# Written problem:
Repeat everything in the entries from the line containing "The height and width of the screenshot is (425, 659)." down to the end of the entries, both ends included, and leave out the pictures.

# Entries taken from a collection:
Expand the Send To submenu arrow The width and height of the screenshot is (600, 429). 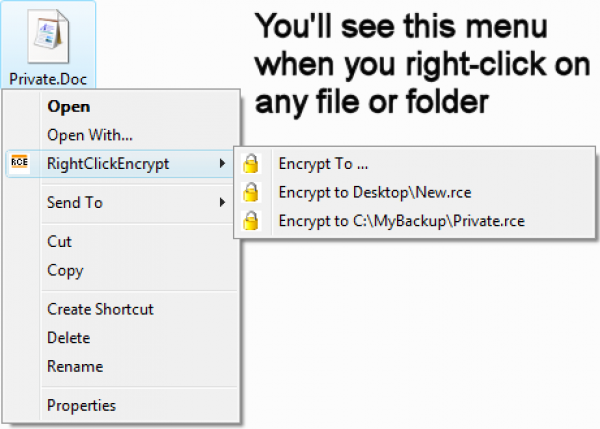point(222,203)
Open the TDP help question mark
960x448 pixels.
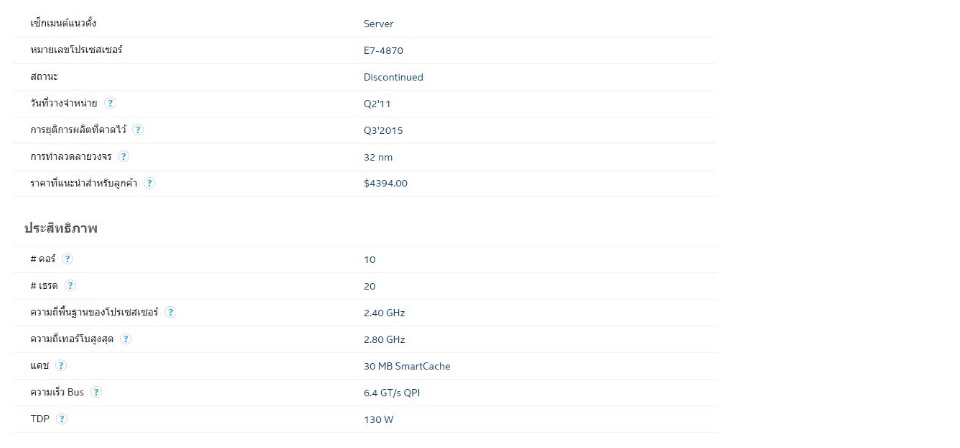[x=62, y=419]
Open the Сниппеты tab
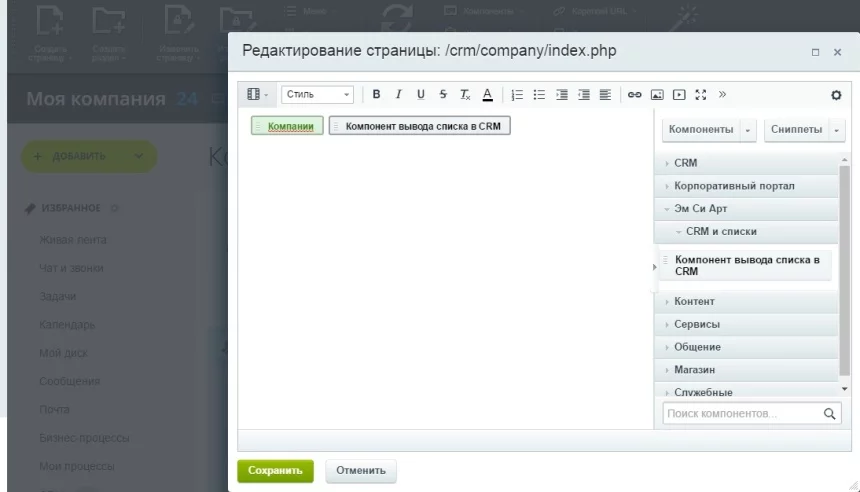860x492 pixels. click(796, 130)
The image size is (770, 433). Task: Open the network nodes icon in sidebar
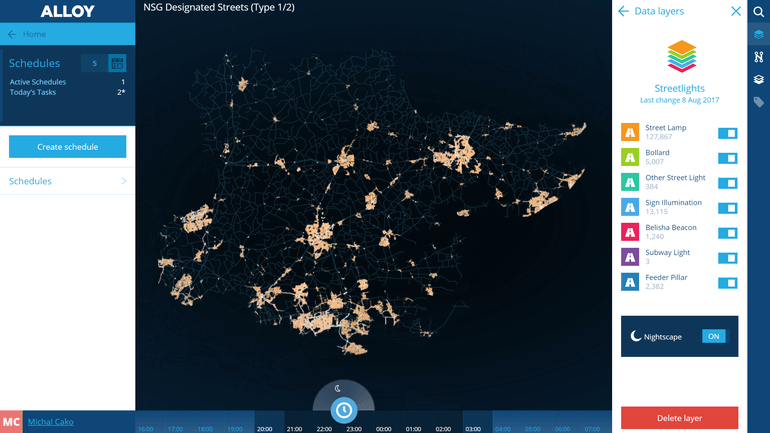[759, 57]
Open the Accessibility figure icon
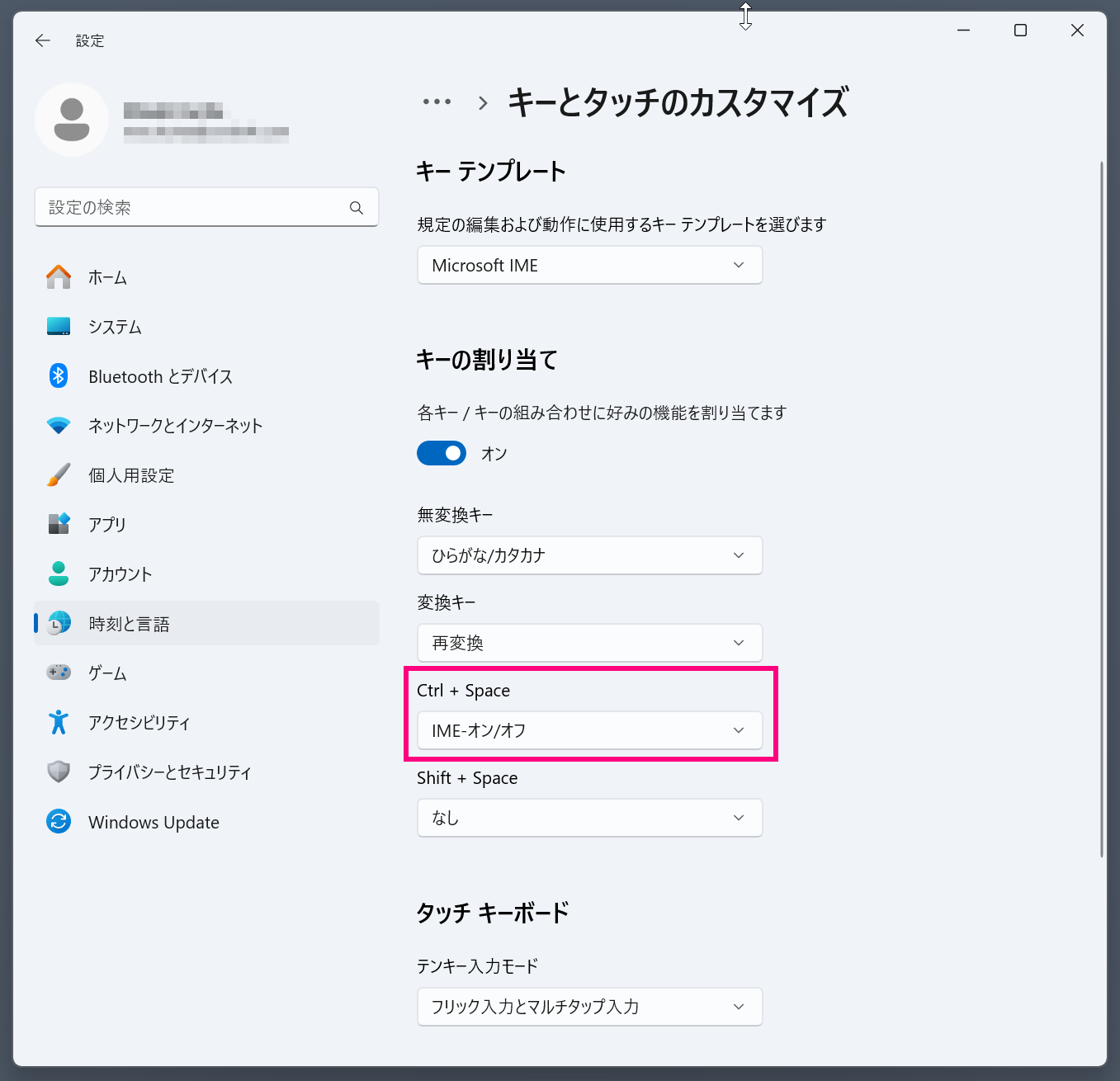The width and height of the screenshot is (1120, 1081). pyautogui.click(x=59, y=723)
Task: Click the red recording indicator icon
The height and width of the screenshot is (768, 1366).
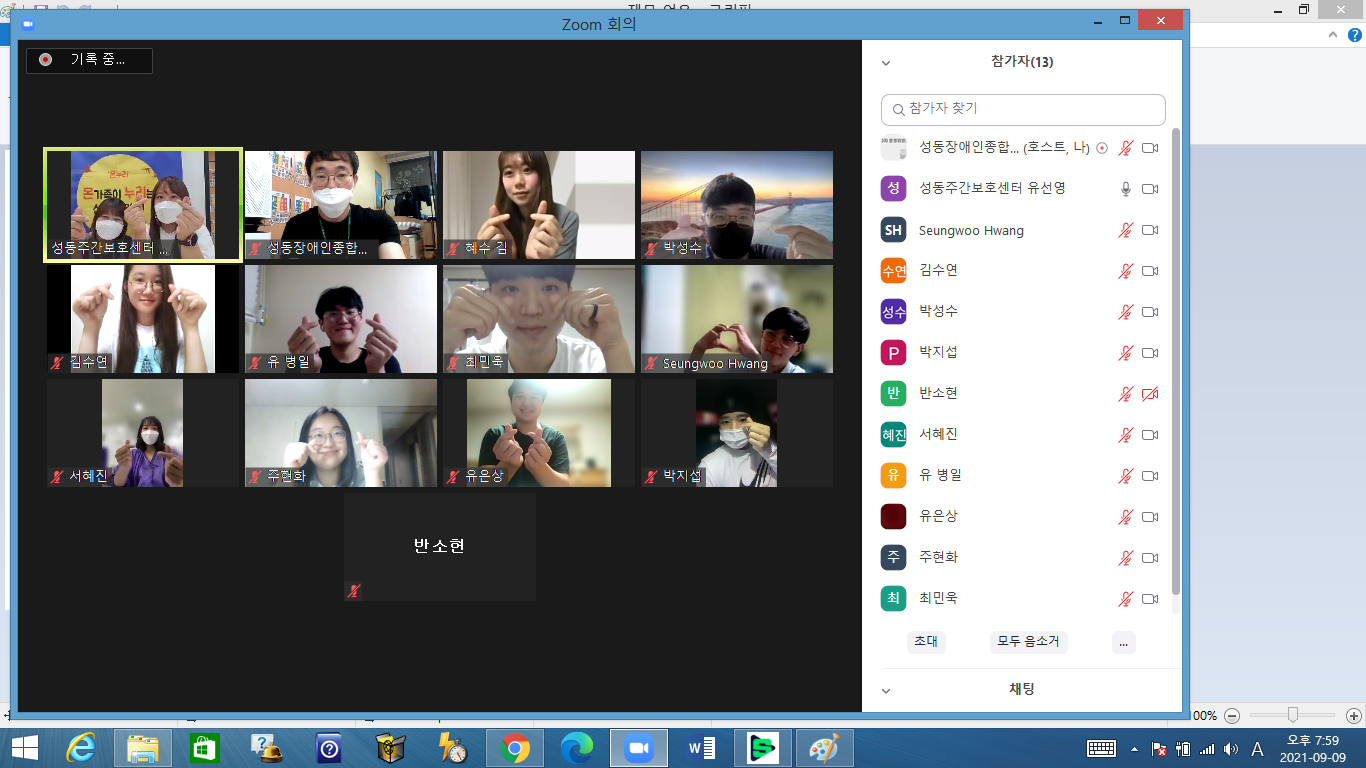Action: (x=45, y=60)
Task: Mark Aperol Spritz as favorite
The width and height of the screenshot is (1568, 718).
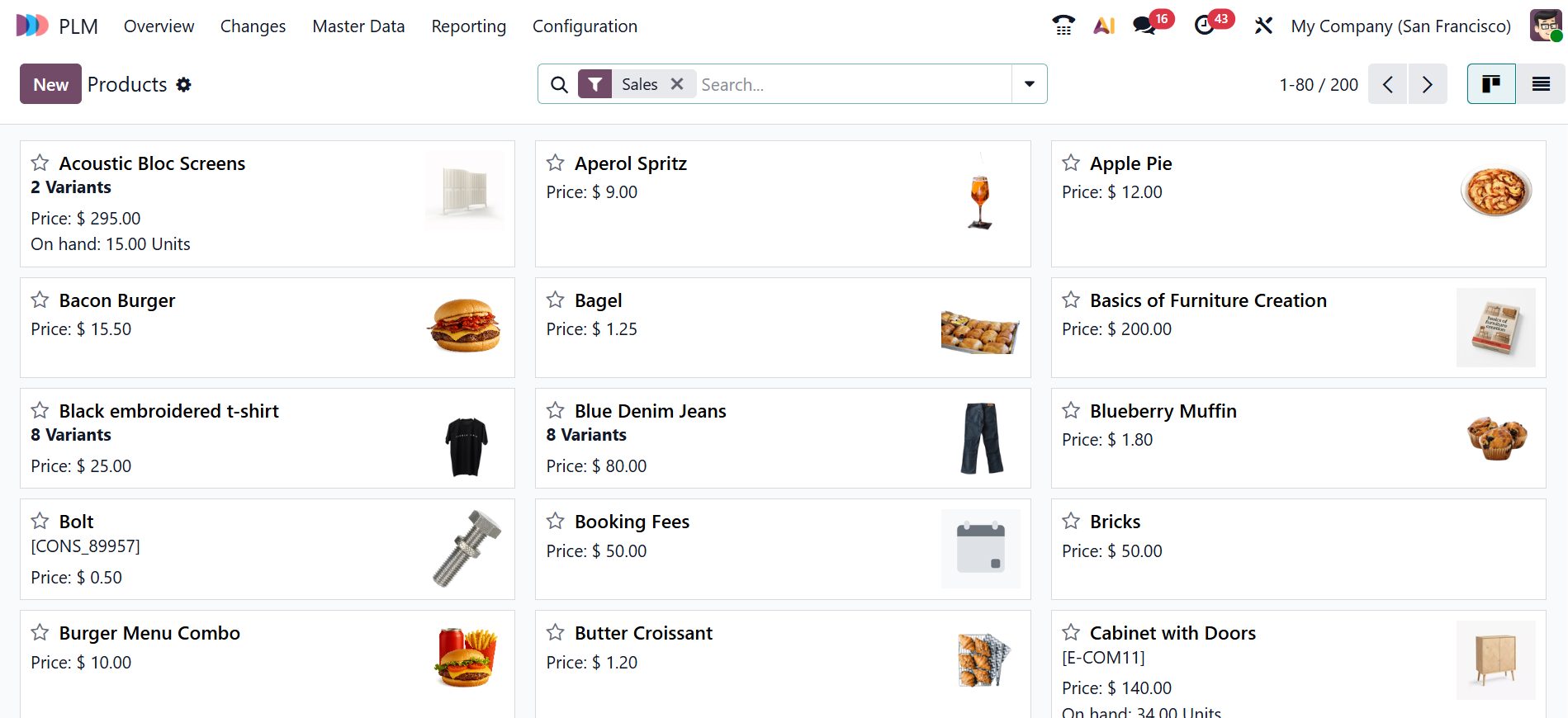Action: click(x=556, y=163)
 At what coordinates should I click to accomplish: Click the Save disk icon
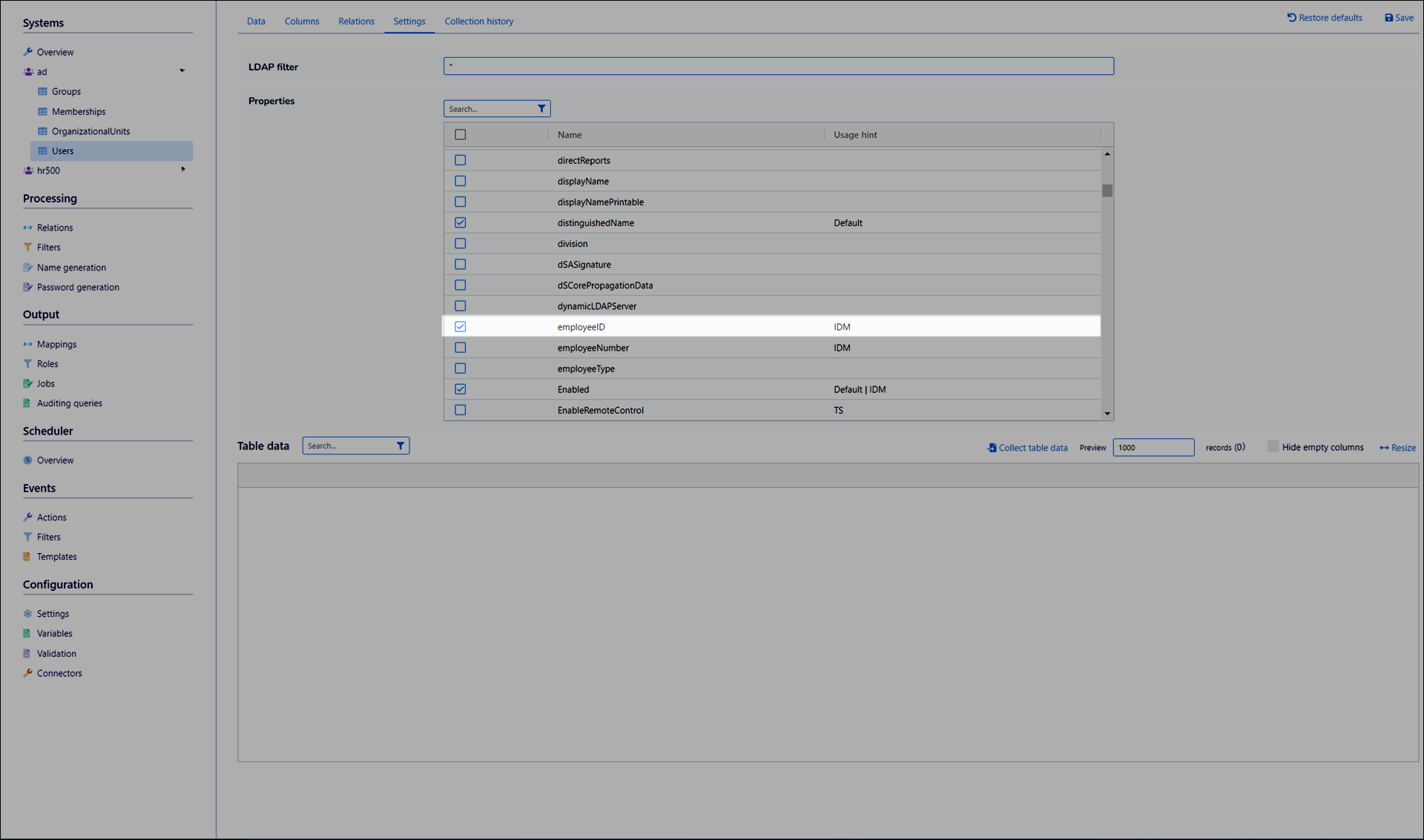1388,18
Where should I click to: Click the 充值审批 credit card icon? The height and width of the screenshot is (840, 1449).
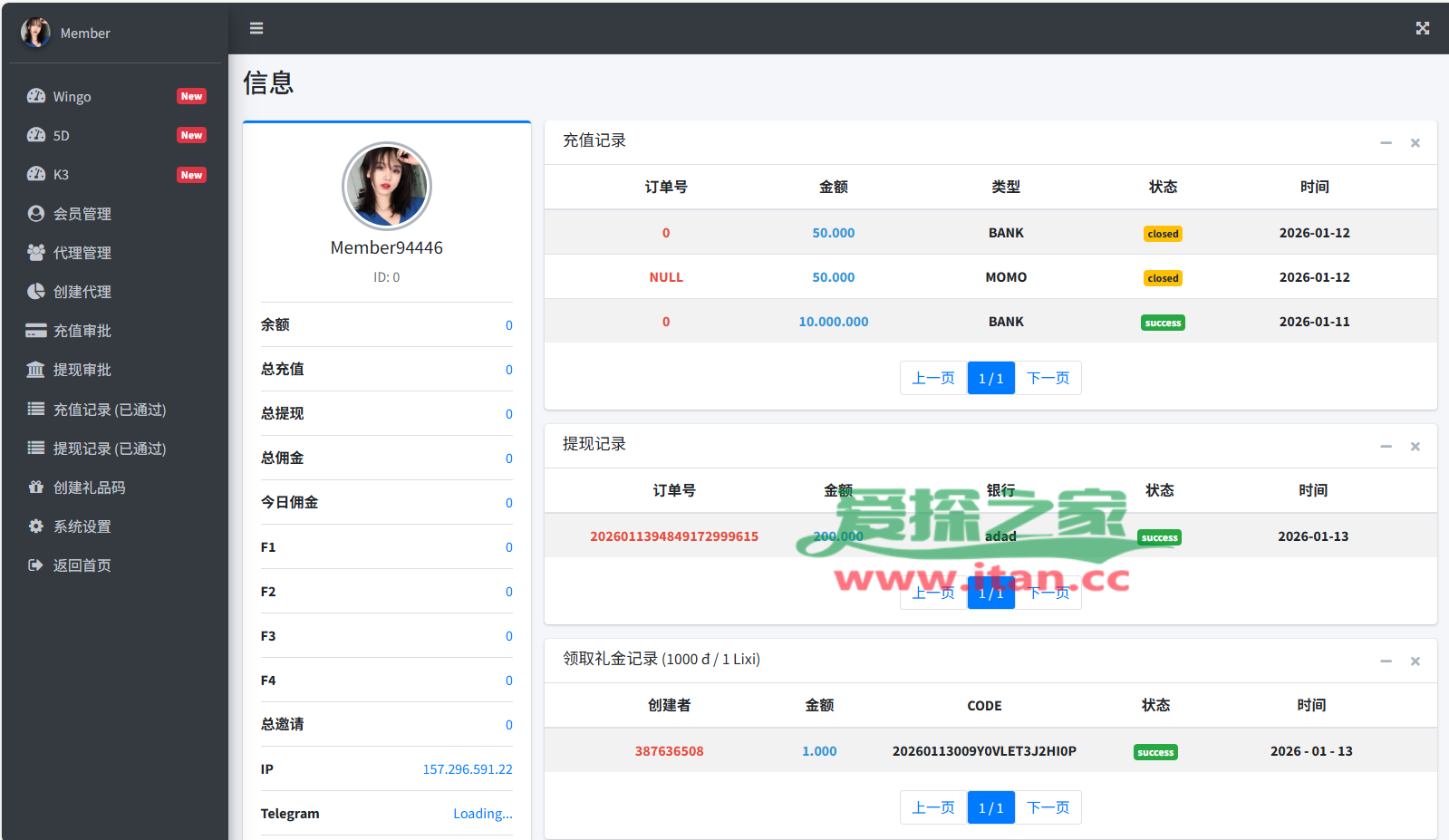point(36,331)
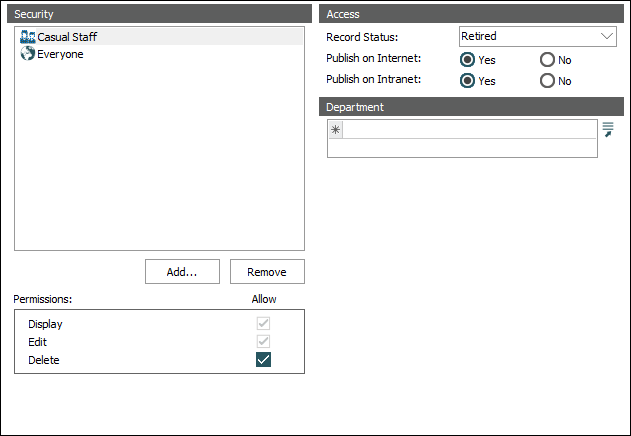Expand the Record Status dropdown arrow
Screen dimensions: 631x436
pos(607,36)
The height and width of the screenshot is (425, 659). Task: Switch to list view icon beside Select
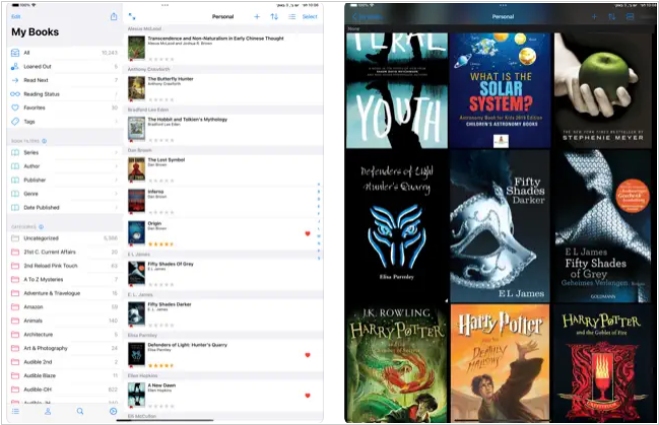click(x=291, y=17)
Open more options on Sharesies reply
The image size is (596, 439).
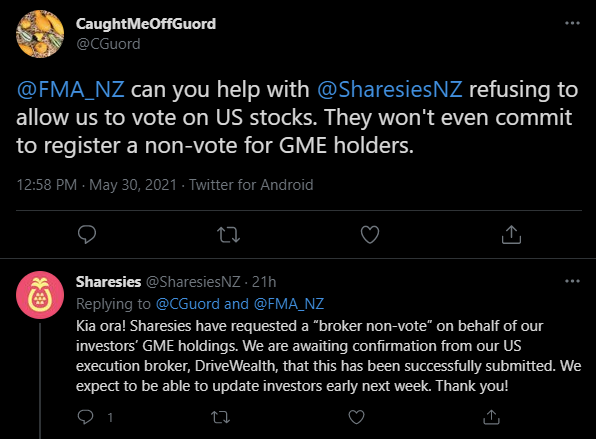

# Task result:
The height and width of the screenshot is (425, 659). Task: Switch to list view icon beside Select
click(x=291, y=17)
Open more options on Sharesies reply
The image size is (596, 439).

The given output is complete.